[DATASET]
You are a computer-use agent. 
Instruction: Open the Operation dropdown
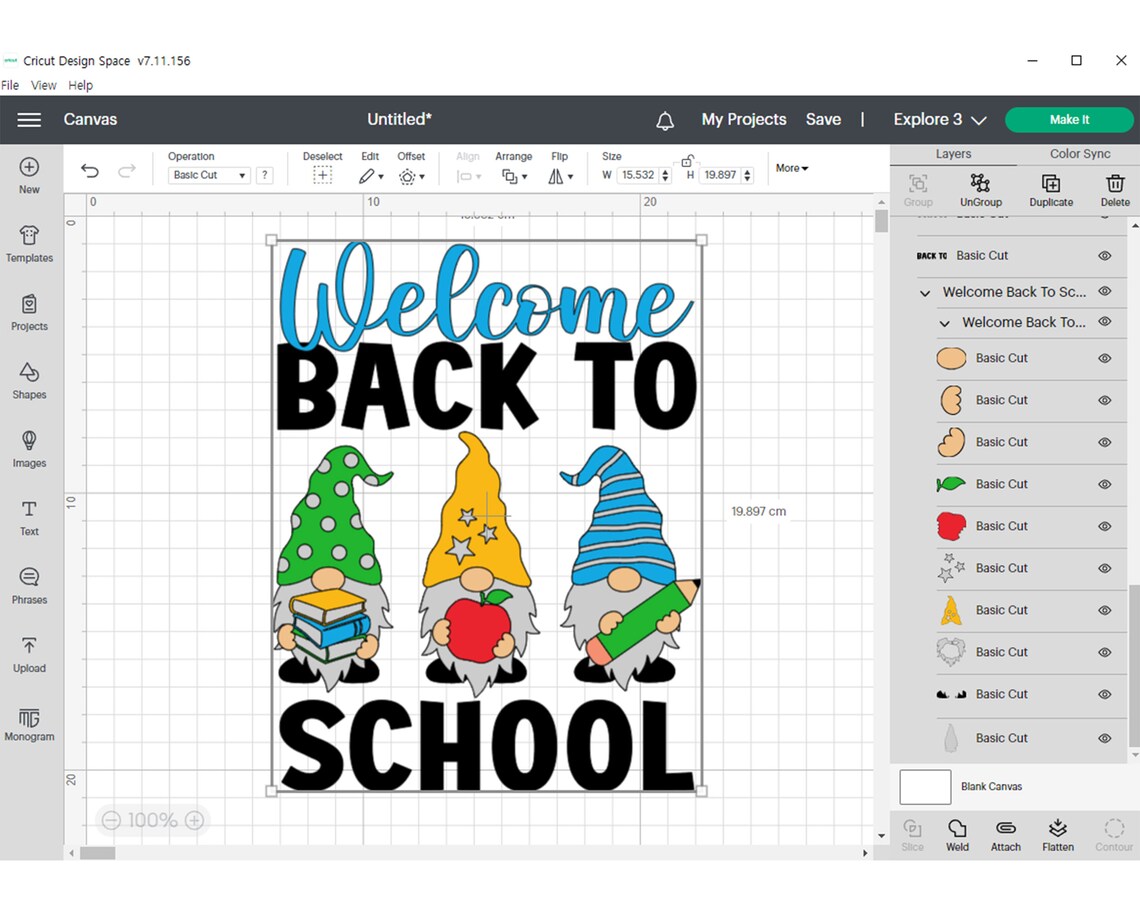pyautogui.click(x=208, y=174)
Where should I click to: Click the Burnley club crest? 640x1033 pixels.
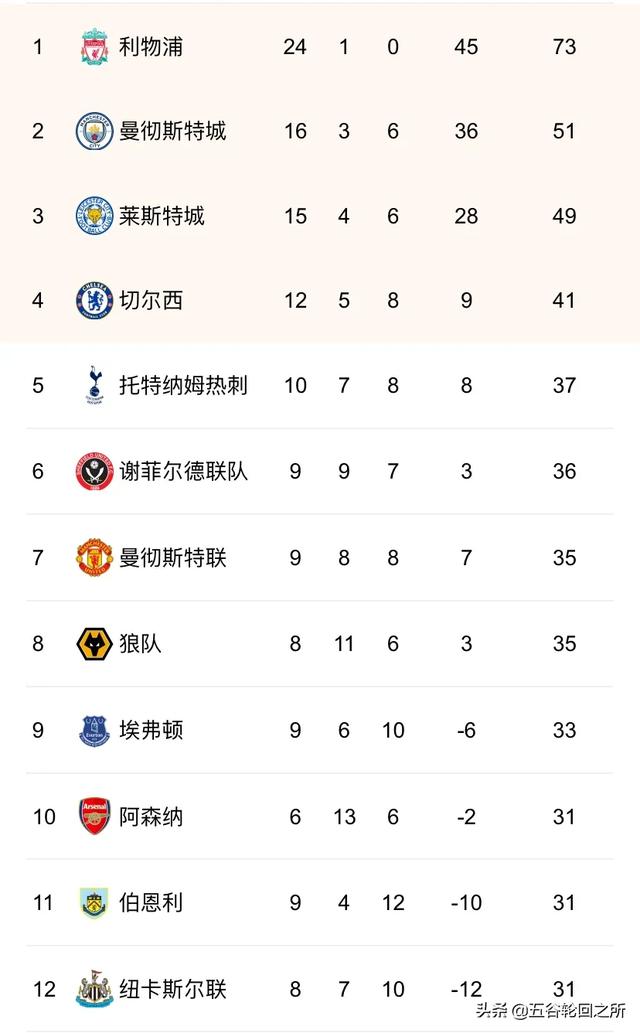tap(94, 903)
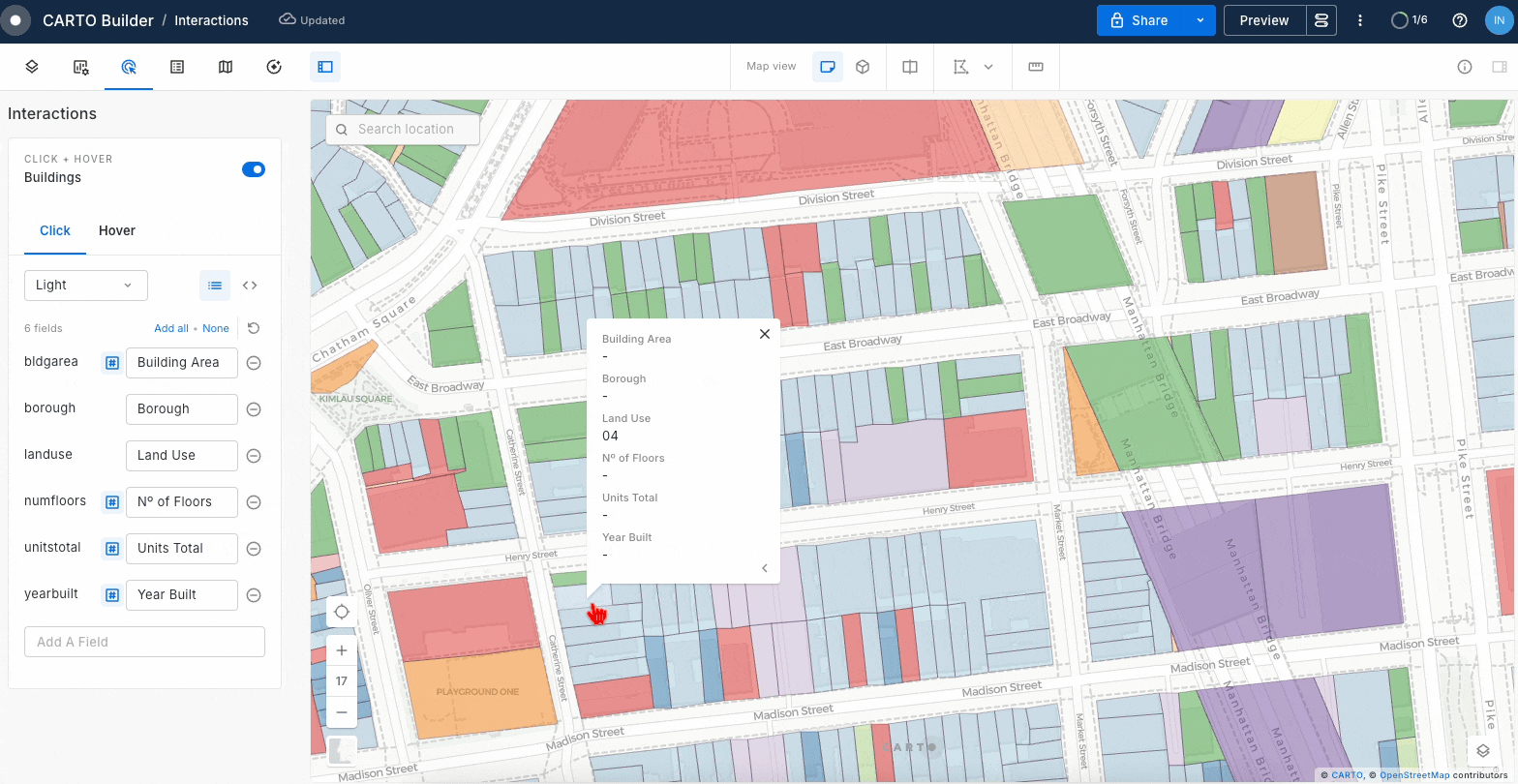The image size is (1518, 784).
Task: Enable split view (dual map)
Action: (910, 67)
[/DATASET]
**HOW TO COMPLETE THIS TASK**.
Copy out the preceding entries without a single change, leaving out the pictures.

**THE ANSWER**.
You are a computer-use agent. 
Instruction: Open the Operation dropdown
pyautogui.click(x=208, y=174)
Where should I click to: Click the Burnley club crest? 640x1033 pixels.
tap(94, 903)
The image size is (1518, 784).
Task: Enable split view (dual map)
Action: (910, 67)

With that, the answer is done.